-- EXTRACT TO READ --

Last B53 nuclear weapon dismantled
The US National Nuclear Security Administration (NNSA) has dismantled its oldest nuclear weapon, the last of its B53s.
The dismantlement of the 1960s weapon system follows President Obama’s 2009 promise to reduce the country's stockpile of nuclear weapons, and comes 12 months ahead of schedule.
"The dismantlement of the B53 bomb - the oldest weapon in America's arsenal and one of the largest in US history - is a major accomplishment that has made the world safer and for which everyone involved should be proud," says deputy secretary of energy Daniel Poneman.
"Safely and securely dismantling surplus weapons is a critical step along the road to achieving President Obama's vision of a world without nuclear weapons."
The B53 bomb, designed by NNSA’s Los Alamos National Laboratory and Sandia National Laboratories, was introduced in 1962 and retired in 1997. About the size of a minivan and weighing 10,000 pounds, it's been one of the longest-lived and highest-yield nuclear weapons ever.
Under NNSA’s Seamless Safety for the 21st Century (SS-21) process, the dismantlement process includes four steps. It's first retired, and then returned to NNSA’s Pantex plant.

-- COLLECTED MATERIAL --
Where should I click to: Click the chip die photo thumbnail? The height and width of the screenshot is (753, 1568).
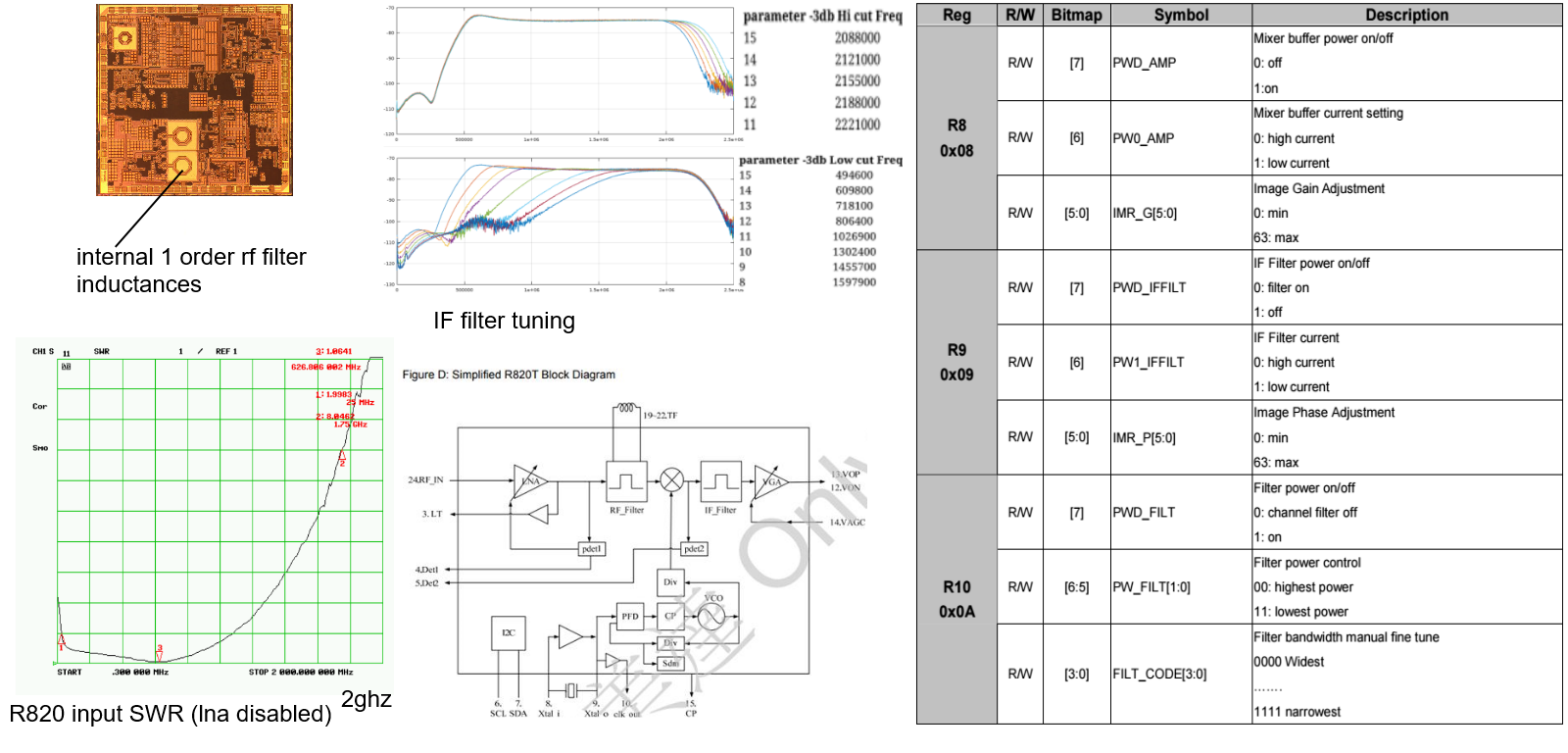pyautogui.click(x=194, y=100)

-- EXERCISE --
Can you carry on the article about dismantling the last B53 nuclear bomb, picking up after its final sentence? The material has nothing to do with the article on the B53 bomb.

-- TASK RESULT --
Here, the high explosives are separated from the special nuclear material, and all material and components are processed, being reused if possible.
"The elimination of the B53 is a significant milestone in our efforts to reduce the number of nuclear weapons and implement President Obama’s nuclear security agenda. Today, we're moving beyond the Cold War nuclear weapons complex that built it and toward a 21st century Nuclear Security Enterprise," says NNSA administrator Thomas D’Agostino.
"I applaud the outstanding work done by the dedicated men and women across our enterprise to ensure that the B53 dismantlement program was safely completed 12 months ahead of schedule, and appreciate their continued commitment to working in challenging environments to advance a critical national security mission."